こうした事態を受け、国土交通省は2025年6月26日付で各マンション関係団体宛に「マンション修繕工事に係る請負契約における談合違約金特約条項について」という事務連絡を発出しました。これはマンションの修繕工事の請負契約において、談合が発覚した場合に違約金を科す特約条項(いわゆる「談合違約金特約条項」)の導入を管理組合に周知し、談合抑止につなげる狙いがあります。

※引用 国土交通省 令和7年6月26日の事務連絡より

国土交通省直轄工事では既に同様の違約金条項が設けられており、マンションの大規模修繕でも同様の条項を契約に盛り込むことで談合への抑止効果を期待するものです。

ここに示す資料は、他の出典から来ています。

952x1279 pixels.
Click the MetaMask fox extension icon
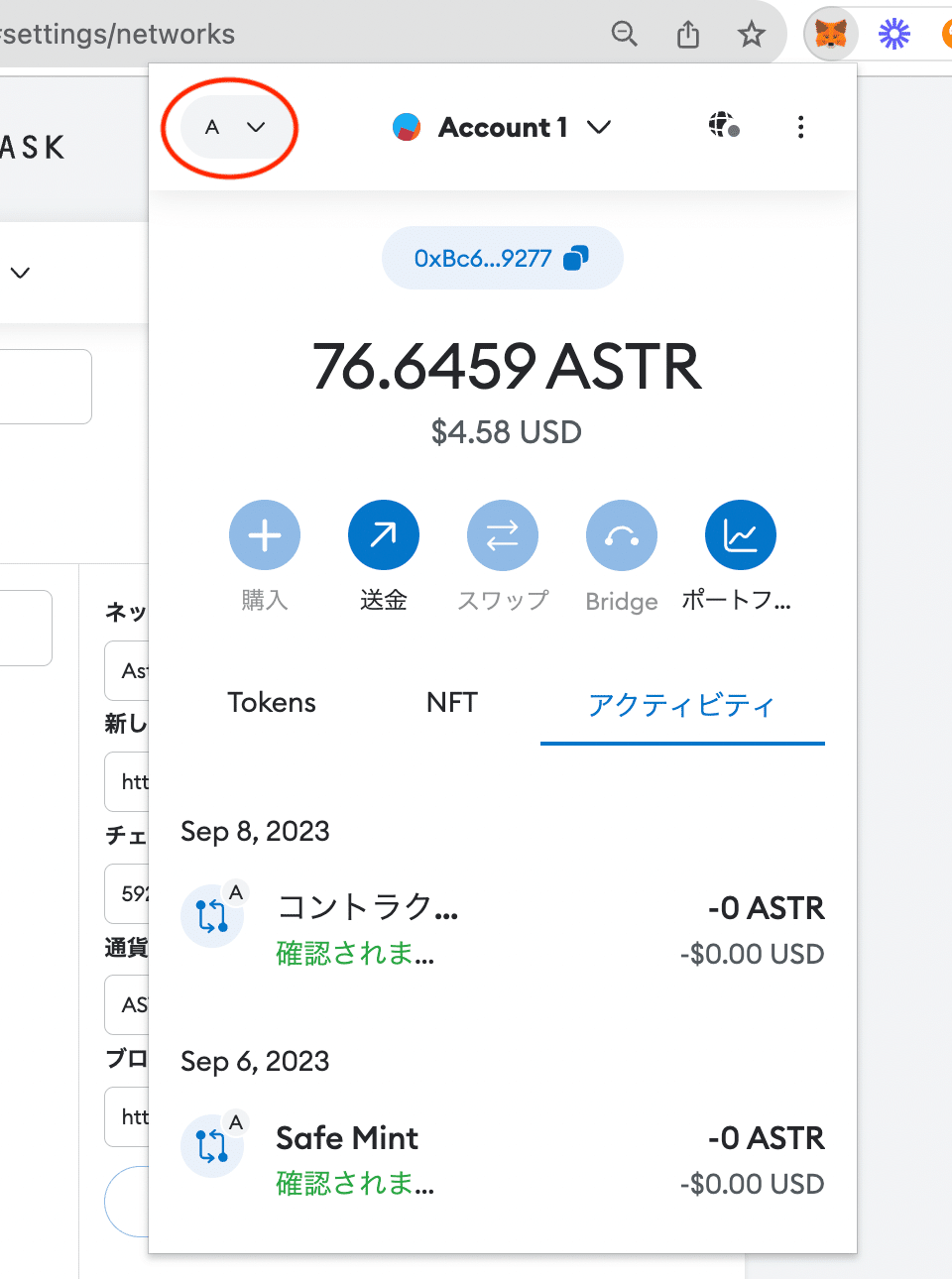830,35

※1億円の工事だったら100万円と解説していますが、10%なら正しくは1000万円となります

談合違約金特約条項とは何か?

この談合違約金特約条項とは、マンション修繕工事の契約において万一談合が発生した際に、受注業者(施工業者)が発注者である管理組合に対して違約金の支払い義務を負うことをあらかじめ定めておく特約のことです。簡単にいえば、「もし談合があったら罰金を払ってもらう」という内容を契約書に明記しておく措置です。

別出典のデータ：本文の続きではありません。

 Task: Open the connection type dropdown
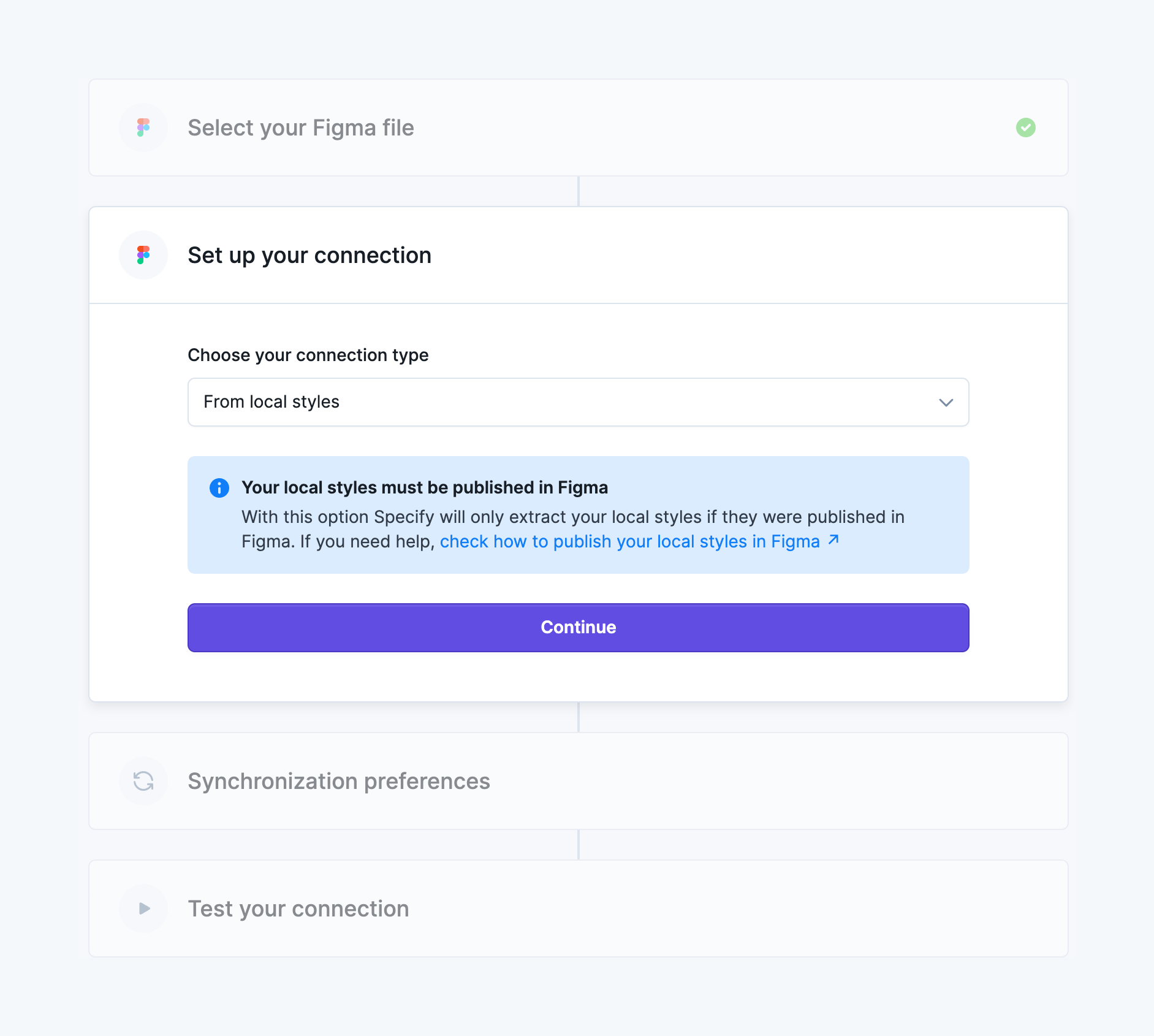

国土交通省からの連絡は、専門的で分かりづらくなっていますので、今回は筆者の方で管理組合にも理解できるように、改めてまとめ直してみました。

モデル条項の具体例

国土交通省が提示したモデル条項では、具体的に以下のようなポイントが盛り込まれています。

違約金額は契約金額の○%(例:10%)

受注者が談合行為を行った場合、請負代金額の10分の1に相当する額を違約金として支払う旨が定められています。例えば1億円の工事なら1,000万円が違約金となる計算です。

談合行為の定義(適用条件)

独占禁止法違反(例えば入札談合)により公取委から排除措置命令や課徴金納付命令を受けた場合、あるいは刑事裁判で入札談合に関与した罪が確定した場合などが該当します。要するに、公取委や裁判所により談合が公式に認定されたケースです。

違約金の支払期限と遅延損害金

違約金は発注者(管理組合)が指定する期間内に納付しなければならず、仮に期限までに支払わない場合は年3%の遅延利息も合わせて支払う義務が生じます。

契約解除や損害賠償請求との関係

違約金の支払い義務は、たとえその後契約を正常に履行して工事を完了したとしても免れられません。また、この違約金条項を設けても、管理組合が被った実際の損害額が違約金額を超える場合には、その超過分を別途損害賠償請求できることも明記されています。違約金はあくまで最低限の画一的な賠償額であり、更なる損害があれば追加請求も可能というわけです。

導入時の注意点:専門家への相談を

このように違約金特約条項は談合抑止に有効な手段と期待されますが、導入にあたって注意すべき点もあります。国土交通省も指摘しているように、条項を入れても実際に違約金を支払わせるまでにはハードルがあるという現実です。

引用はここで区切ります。